Usually I wait until I am finished reading a book to review it, which only seems fair, however having read this book a year and a half ago and only re-reading it now I am reminded of enough of the content and style to give it what I feel is a fair review.
Madame de Pompadour: Mistress of France by Christine Pevitt Algrant, is a work of charming depth and character. It follows a largely chronological timeline, which is somewhat necessary when tracing the life of a single person. Many biographers fall into the trap of excusing or elevating their subject, and ignoring their flaws, but Ms. Algrant largely avoids this showing us instead what we know of the true feelings and hardships of this remarkable woman, sometimes even giving us a glimpse of the contradictions of character that existed; such as how truly loved Louis XV was, and yet how indifferent to her own family Mme de Pompadour could be. There is, however, always a distance when looking at Madame de Pompadour, wherein we are not able to put ourselves in her shoes.
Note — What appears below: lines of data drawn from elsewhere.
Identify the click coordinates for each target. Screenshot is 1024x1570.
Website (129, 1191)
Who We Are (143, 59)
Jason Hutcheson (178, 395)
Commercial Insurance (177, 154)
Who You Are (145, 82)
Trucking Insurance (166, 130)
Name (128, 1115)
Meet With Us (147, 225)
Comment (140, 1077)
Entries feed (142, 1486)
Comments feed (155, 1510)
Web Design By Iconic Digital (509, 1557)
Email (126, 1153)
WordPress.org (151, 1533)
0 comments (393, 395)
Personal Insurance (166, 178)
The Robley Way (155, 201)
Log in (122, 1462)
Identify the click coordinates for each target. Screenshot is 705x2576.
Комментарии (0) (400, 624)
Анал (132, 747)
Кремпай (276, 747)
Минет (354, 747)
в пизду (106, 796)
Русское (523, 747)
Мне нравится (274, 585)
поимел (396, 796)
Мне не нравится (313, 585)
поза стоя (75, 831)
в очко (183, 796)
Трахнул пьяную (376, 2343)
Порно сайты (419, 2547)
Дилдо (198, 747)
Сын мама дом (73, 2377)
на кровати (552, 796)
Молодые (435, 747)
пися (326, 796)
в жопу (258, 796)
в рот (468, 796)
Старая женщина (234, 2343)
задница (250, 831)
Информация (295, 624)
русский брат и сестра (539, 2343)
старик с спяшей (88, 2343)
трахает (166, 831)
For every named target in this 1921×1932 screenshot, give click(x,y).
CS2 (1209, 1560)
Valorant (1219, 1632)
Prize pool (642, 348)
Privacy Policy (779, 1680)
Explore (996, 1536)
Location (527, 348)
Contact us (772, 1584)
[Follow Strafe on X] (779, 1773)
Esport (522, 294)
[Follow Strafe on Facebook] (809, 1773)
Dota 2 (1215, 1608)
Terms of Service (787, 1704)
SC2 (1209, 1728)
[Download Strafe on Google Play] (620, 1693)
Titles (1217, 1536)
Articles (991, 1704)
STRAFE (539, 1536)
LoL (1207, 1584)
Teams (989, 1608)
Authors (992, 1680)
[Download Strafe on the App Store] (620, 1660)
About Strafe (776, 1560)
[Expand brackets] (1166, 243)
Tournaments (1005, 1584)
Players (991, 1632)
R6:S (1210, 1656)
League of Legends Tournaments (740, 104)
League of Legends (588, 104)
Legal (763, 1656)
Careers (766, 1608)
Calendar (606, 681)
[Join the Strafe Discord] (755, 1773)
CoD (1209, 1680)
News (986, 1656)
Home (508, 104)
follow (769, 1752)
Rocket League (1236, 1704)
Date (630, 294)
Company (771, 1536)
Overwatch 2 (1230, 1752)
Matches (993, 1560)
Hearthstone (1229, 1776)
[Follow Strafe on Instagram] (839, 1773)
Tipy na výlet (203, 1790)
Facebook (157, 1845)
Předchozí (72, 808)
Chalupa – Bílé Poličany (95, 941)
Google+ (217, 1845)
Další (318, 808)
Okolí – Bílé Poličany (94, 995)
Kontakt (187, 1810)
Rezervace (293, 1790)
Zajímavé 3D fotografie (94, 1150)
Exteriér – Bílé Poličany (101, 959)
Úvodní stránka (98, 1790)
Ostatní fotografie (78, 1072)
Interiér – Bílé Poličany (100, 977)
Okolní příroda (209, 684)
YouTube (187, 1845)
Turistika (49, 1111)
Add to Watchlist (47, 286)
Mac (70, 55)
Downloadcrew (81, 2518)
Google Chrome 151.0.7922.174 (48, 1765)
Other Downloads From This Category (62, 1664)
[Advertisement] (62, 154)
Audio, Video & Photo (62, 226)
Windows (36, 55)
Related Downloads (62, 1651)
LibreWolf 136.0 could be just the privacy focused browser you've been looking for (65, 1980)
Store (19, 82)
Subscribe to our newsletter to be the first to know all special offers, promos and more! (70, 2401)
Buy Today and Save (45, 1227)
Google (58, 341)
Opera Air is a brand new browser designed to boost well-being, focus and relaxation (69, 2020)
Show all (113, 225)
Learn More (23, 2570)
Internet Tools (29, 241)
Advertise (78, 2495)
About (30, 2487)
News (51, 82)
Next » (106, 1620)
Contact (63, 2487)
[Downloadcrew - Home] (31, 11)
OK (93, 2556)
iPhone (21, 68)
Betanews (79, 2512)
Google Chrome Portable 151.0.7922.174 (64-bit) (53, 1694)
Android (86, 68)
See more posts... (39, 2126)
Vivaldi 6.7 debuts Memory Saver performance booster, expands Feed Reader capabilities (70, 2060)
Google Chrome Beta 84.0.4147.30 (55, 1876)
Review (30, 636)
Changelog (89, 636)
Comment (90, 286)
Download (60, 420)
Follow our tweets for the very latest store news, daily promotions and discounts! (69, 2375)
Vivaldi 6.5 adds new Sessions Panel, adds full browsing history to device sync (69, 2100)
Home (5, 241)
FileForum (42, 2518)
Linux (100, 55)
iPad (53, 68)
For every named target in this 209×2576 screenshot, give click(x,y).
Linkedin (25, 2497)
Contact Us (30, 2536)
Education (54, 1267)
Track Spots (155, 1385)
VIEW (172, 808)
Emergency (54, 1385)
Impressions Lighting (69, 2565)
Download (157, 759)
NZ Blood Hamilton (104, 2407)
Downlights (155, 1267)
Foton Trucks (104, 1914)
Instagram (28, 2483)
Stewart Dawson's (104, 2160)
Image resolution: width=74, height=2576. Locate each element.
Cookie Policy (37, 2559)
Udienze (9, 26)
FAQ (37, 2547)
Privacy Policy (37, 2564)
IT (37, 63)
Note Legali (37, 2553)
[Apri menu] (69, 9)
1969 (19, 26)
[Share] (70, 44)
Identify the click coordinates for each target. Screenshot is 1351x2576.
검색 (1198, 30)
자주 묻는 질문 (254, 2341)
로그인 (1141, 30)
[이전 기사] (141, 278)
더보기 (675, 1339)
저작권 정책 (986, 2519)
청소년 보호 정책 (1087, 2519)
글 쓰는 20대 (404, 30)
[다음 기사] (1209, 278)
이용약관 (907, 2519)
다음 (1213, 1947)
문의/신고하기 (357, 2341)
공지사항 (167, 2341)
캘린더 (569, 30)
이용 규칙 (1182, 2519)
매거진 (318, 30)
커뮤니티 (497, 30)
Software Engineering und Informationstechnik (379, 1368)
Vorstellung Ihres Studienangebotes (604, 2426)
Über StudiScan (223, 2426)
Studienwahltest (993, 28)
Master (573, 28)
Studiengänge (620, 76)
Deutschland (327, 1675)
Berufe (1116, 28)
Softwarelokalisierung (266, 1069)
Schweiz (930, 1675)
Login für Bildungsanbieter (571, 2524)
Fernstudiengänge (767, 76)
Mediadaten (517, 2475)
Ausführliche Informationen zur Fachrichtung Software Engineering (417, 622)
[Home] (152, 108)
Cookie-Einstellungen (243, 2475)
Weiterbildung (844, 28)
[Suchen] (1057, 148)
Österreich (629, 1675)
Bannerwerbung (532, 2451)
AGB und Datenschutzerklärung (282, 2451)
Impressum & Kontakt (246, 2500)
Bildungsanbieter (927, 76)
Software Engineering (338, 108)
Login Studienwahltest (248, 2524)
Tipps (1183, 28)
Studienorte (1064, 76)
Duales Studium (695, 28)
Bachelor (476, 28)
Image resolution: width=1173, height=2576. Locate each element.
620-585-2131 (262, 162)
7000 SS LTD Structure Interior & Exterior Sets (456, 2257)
So many of her actions are seen through the eyes of others, and the machinations she used were so well-concealed that they remain speculatory.
The one thing that I wish had been touched on more in the book was the relationship that Mme de Pompadour had with children, especially her own daughter, Alexandrine. It is reported almost in passing that Alexandrine was born, almost certainly the true daughter of Jean-Antoinette's husband, and that she died in 1754, around the same time that the King had a daughter with another mistress. Other than that though, there were less than five pages wherein Alexandrine was even mentioned, and then only in the context of her mother's ambitions. Perhaps this is because that is all that her daughter was to Mme de Pompadour, a chess piece to be manuevered; but if that were the case it still might bear more elaboration, but this is only my opinion.
Overall the book is an easy read at 291 pages, I actually zipped through it in one evening as soon as it arrived, but am now reading more slowly to savor the vignettes it offers. For a fairly thorough biography of a beautiful, intelligent and cunning woman who was a major player in her time, this is an excellent start.